Recrudescent infections with the human malaria parasite, Plasmodium falciparum , presented traditionally the major setback of artemisinin-based monotherapies. Although the introduction of artemisinin combination therapies (ACT) largely solved the problem, the ability of artemisinin to induce dormant parasites still poses an obstacle for current as well as future malaria chemotherapeutics. Here, we use a laboratory model for induction of dormant P. falciparum parasites and characterize their transcriptome, drug sensitivity profile, and cellular ultrastructure. We show that P. falciparum dormancy requires a ~ 5-day maturation process during which the genome-wide gene expression pattern gradually transitions from the ring-like state to a unique form. The transcriptome of the mature dormant stage carries hallmarks of both cellular quiescence and senescence, with downregulation of most cellular functions associated with growth and development and upregulation of selected metabolic functions and DNA repair.
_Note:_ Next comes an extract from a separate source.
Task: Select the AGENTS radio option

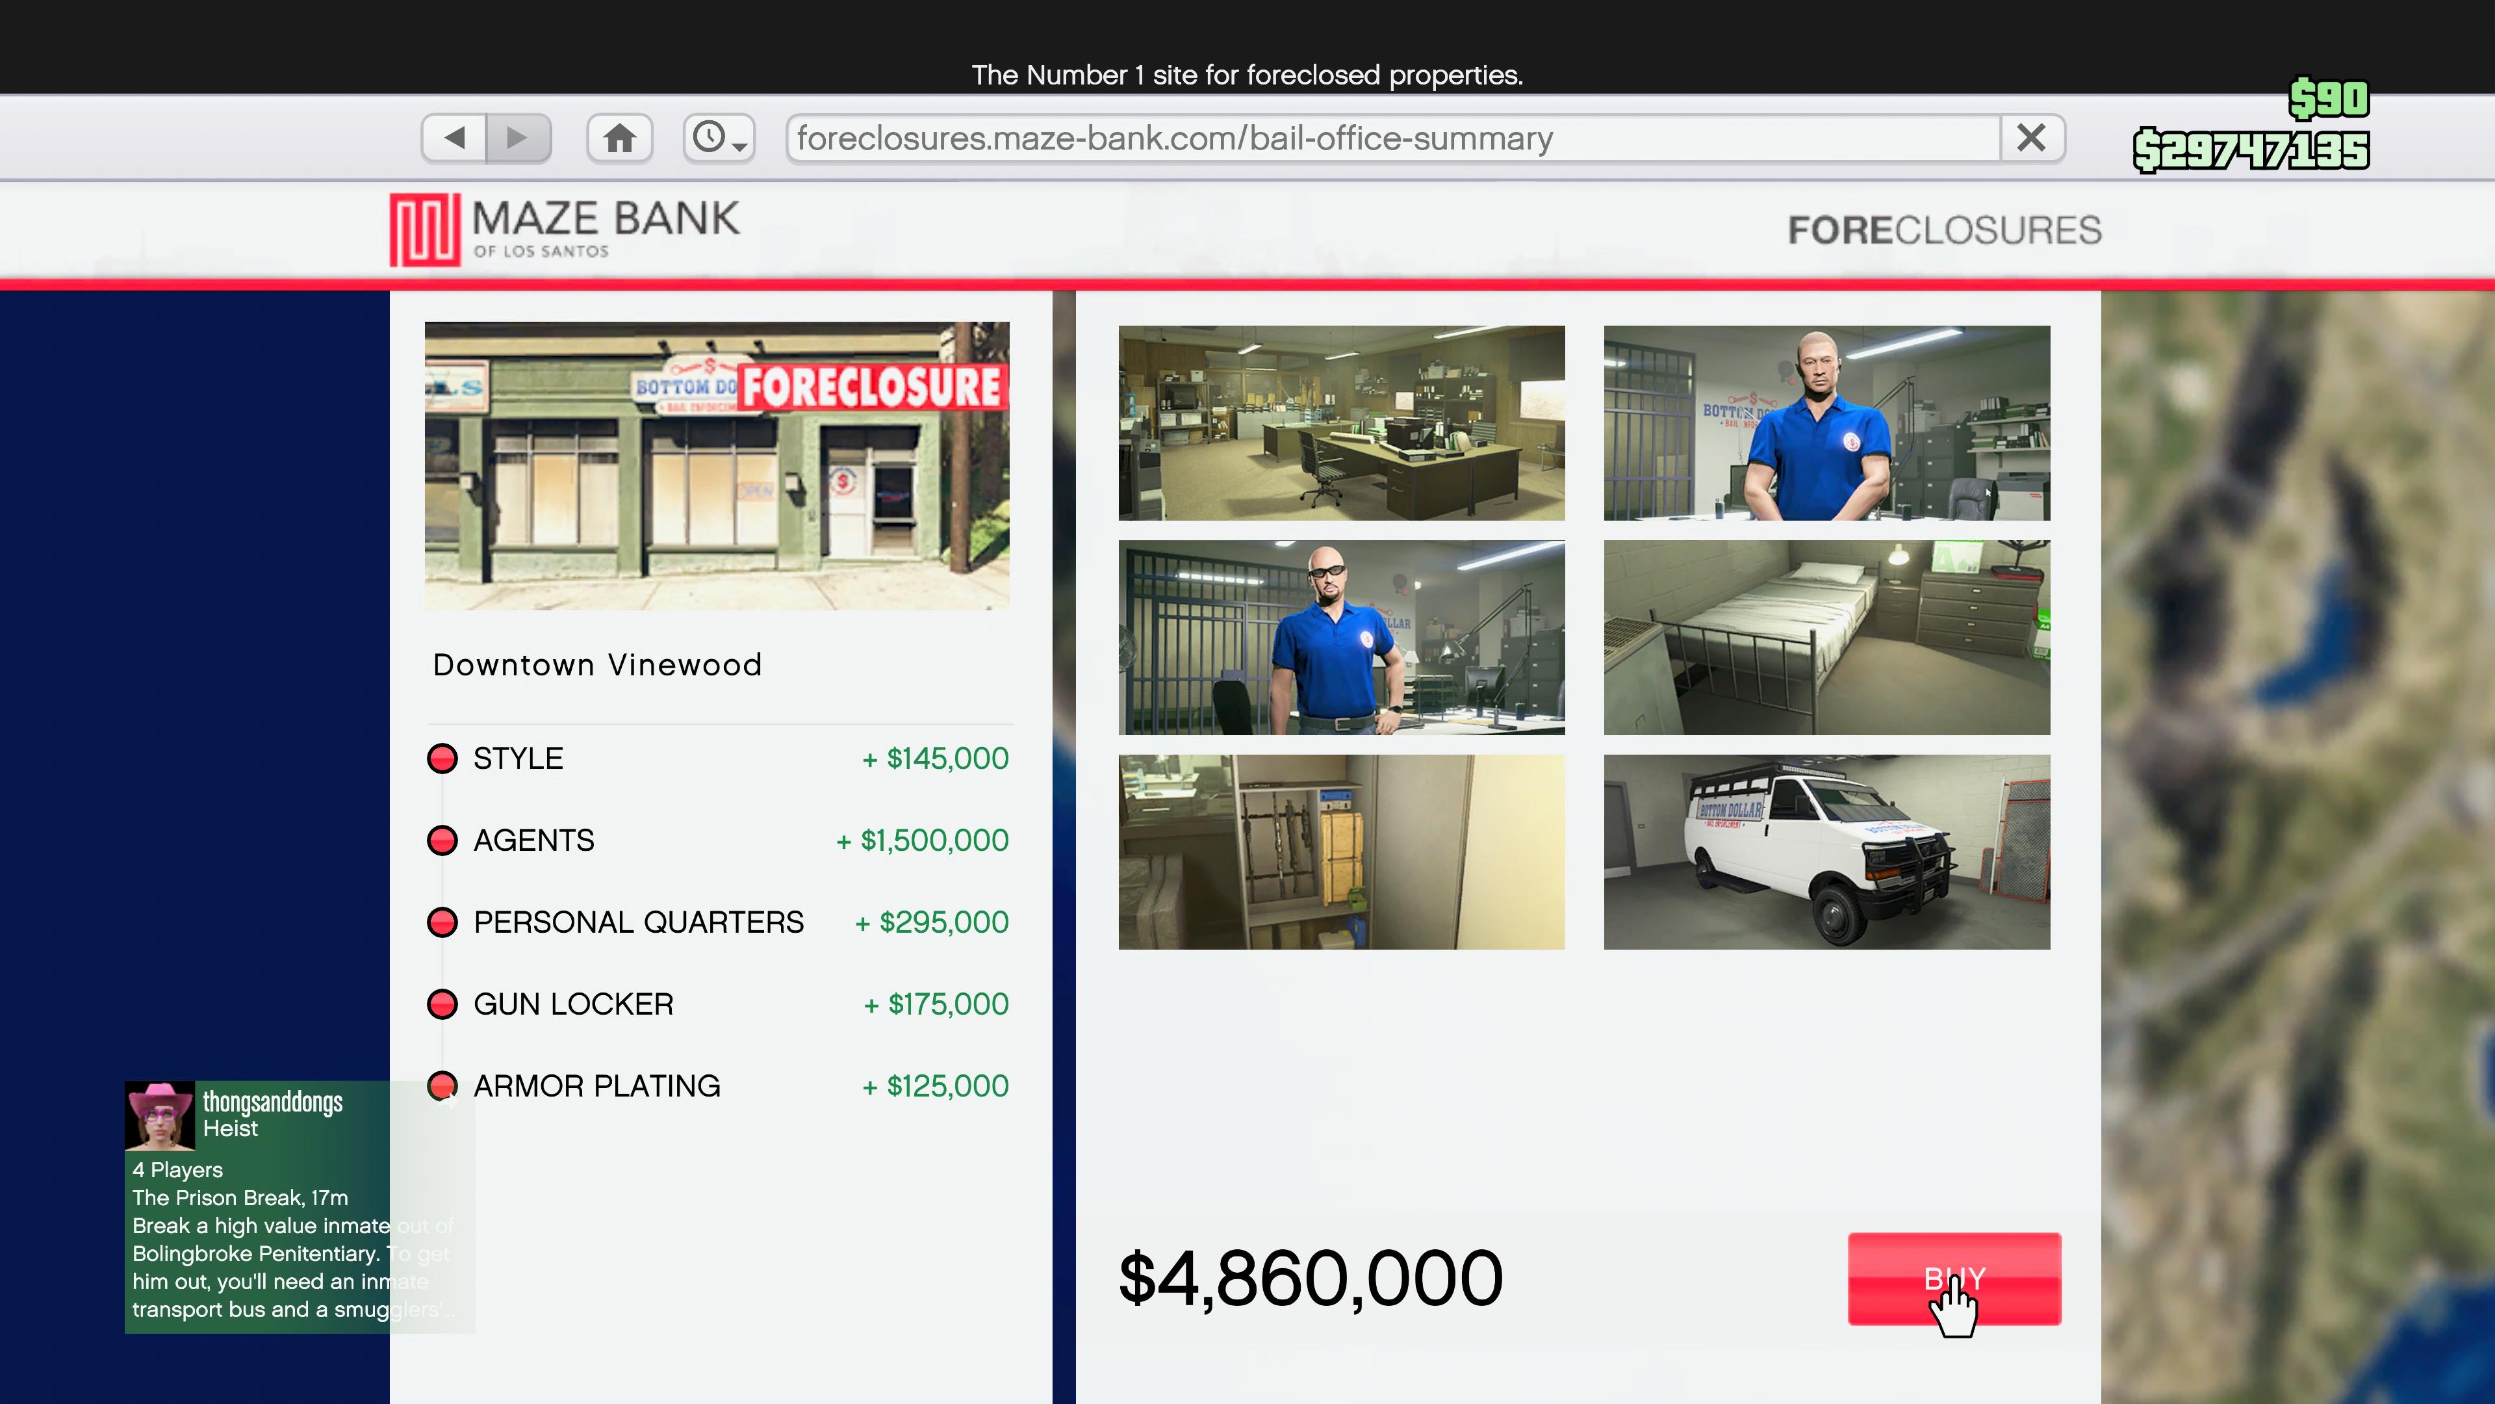Action: 443,840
Moreover, the P. falciparum dormant stage is considerably more resistant to antimalaria drugs compared to the fast-growing asexual stages. Finally, the irregular cellular ultrastructure further suggests unique properties of this developmental stage of the P. falciparum life cycle that should be taken into consideration by malaria control strategies. Artemisinin can induce dormant Plasmodium falciparum forms likely resulting in treatment failure. Here the authors characterize the transcriptome, viability, drug sensitivities, and cellular ultrastructure of dormant parasites after a ~ 5-day maturation process and demonstrate hallmarks of cellular quiescence and senescence.